Im taking kaplan and bought La Charity and exam Cram Q&A book. I'm also going to use the link you gave for the NCLEX 3500. Its perfect bc I have a mac and I was told the NCLEX 4000 CD doesnt work on Mac.
Anyway, I have been debating wether to do 100-150 a day and just read on the subjects I got wrong or do 2-3chpts of saunders as well as the 100Q (that seems excessive though) I am waiting for my analysis letter to see my weaknesses. Did the letter help you at all? I see that its very vague right?
CONGRATULATIONS AGAIN! And thank you for your post.
Hope to hear from you soon!
Hi. I just failed my NCLEX last week with 265Q. Your post was VERY INSPIRING! im so nervous to take it again. I'm planning to start studying on Thursday. My retake is in Sept.Im taking kaplan and bought La Charity and exam Cram Q&A book. I'm also going to use the link you gave for the NCLEX 3500. Its perfect bc I have a mac and I was told the NCLEX 4000 CD doesnt work on Mac.
Anyway, I have been debating wether to do 100-150 a day and just read on the subjects I got wrong or do 2-3chpts of saunders as well as the 100Q (that seems excessive though) I am waiting for my analysis letter to see my weaknesses. Did the letter help you at all? I see that its very vague right?
CONGRATULATIONS AGAIN! And thank you for your post.
Hope to hear from you soon!
Hi Yaliz, I am glad my posting has motivated you...I finally got to your post because I was busy orienting in my first new grad job this past week!!!
For Saunders I skimmed the book and answered most of the questions at the end of the chapter. They are easier and its good review. I focused more on OB because it was my weakest area.

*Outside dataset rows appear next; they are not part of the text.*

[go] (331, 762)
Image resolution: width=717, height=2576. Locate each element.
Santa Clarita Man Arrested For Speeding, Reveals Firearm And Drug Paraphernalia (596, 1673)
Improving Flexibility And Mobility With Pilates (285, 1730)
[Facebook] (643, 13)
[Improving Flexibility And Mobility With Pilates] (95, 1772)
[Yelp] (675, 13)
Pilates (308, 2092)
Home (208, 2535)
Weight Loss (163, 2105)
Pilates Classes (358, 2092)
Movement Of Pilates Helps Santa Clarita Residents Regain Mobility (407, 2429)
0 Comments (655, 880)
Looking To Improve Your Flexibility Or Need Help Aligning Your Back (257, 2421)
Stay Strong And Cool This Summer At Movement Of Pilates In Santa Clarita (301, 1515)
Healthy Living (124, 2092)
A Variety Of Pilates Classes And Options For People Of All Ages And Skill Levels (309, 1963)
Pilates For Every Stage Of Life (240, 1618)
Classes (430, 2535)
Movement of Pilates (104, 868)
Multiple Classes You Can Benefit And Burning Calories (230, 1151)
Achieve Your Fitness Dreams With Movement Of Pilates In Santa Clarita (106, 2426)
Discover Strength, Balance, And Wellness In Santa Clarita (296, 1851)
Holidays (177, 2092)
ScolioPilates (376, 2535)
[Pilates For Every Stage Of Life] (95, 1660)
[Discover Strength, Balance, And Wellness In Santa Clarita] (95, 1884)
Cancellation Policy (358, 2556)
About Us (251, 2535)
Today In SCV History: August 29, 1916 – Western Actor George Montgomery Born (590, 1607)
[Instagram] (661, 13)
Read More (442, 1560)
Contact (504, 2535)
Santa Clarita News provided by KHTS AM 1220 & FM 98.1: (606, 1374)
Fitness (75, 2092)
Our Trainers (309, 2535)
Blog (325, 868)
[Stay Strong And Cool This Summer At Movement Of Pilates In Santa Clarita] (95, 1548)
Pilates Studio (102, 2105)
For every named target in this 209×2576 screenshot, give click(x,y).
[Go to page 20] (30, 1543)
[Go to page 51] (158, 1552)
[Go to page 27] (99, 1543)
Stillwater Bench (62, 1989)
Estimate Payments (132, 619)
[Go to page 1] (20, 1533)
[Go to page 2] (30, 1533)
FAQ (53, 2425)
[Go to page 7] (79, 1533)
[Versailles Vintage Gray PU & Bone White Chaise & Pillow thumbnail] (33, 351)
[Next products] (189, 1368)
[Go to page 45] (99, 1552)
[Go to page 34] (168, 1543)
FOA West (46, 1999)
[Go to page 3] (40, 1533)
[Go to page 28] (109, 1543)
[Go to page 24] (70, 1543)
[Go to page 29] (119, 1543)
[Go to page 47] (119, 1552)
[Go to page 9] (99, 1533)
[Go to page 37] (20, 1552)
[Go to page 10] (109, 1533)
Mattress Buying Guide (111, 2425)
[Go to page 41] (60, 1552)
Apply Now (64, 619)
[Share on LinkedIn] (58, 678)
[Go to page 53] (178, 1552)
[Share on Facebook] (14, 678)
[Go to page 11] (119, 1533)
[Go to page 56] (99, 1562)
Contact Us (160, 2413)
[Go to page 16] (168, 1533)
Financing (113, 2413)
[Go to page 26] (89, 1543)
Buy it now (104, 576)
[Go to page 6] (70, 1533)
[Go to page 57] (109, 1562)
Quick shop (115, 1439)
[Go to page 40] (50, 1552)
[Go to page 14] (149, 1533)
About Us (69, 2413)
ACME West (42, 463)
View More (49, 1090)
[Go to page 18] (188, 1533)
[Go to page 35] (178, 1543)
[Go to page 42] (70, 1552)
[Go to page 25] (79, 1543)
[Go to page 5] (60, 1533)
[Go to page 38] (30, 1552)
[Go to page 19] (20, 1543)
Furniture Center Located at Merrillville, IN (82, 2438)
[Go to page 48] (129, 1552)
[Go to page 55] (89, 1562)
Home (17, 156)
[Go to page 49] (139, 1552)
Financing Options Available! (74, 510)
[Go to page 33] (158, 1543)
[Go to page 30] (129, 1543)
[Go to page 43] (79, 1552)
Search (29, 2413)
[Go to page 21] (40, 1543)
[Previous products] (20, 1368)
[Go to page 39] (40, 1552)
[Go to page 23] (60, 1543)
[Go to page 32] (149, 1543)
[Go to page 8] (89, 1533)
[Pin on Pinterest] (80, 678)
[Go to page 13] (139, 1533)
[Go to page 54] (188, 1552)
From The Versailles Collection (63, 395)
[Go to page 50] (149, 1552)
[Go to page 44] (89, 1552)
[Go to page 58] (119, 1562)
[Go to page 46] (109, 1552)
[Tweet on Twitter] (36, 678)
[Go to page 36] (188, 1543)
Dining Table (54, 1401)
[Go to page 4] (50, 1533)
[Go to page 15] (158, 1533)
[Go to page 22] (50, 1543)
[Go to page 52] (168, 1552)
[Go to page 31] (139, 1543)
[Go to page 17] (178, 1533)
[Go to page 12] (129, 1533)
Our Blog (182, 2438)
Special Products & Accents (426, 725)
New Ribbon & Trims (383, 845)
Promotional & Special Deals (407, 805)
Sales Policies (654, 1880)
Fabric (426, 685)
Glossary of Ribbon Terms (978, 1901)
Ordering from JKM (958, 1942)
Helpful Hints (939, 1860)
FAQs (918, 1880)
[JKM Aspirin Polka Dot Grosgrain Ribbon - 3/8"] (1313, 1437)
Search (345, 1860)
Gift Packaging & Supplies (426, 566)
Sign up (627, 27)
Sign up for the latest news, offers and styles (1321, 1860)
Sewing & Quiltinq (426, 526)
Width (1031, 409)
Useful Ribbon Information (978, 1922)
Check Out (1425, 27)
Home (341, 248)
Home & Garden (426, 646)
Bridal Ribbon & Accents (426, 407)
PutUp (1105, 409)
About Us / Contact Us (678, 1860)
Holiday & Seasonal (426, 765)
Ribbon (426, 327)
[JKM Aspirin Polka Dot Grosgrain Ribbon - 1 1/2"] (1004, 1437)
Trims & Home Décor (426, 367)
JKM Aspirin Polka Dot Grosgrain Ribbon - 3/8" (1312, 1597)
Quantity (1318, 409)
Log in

Yeah, the letter did not really help me out at all. Just study everything again. Study as if it was your first time taking it. If you feel strong in some areas then just skim them and focus on your weak areas. For example, my weak area was also SATA's. So I would go to Barnes and Noble and use Lippencotts SATA's book and practice there without buying the book. Do about many as you can for a good hour.
Doing 100-150 questions a day is really good. I feel I really benefited the most from doing the questions on that link I provided for NCLEX 3500. Even though I probably only did about 400 questions from there. I would have done more if I would have known how helpful they were (note: these questions are harder and don't feel bad if your not getting above 60%, just keep practicing). Exam Cram became easy after doing 3 tests because I felt the questions started to repeat themselves. So do about minimum 3 exams and don't feel bad if your not doing well at the beginning. As you do more tests you will do better on Exam Cram. Also, Lacharity really helped me out with prioritization. Good luck and never give up. Who cares if you bomb it again I am 100% sure you will do better the next time until you pass. Just keep trying and don't give up, you are not alone, trust me. :)
restuti
7 Posts
Thank you for sharing it. bless your heart...!!!! I didn't pass my nclex for the 3rd times. i know it's shame on me, but wish me luck for my 4th times test..!!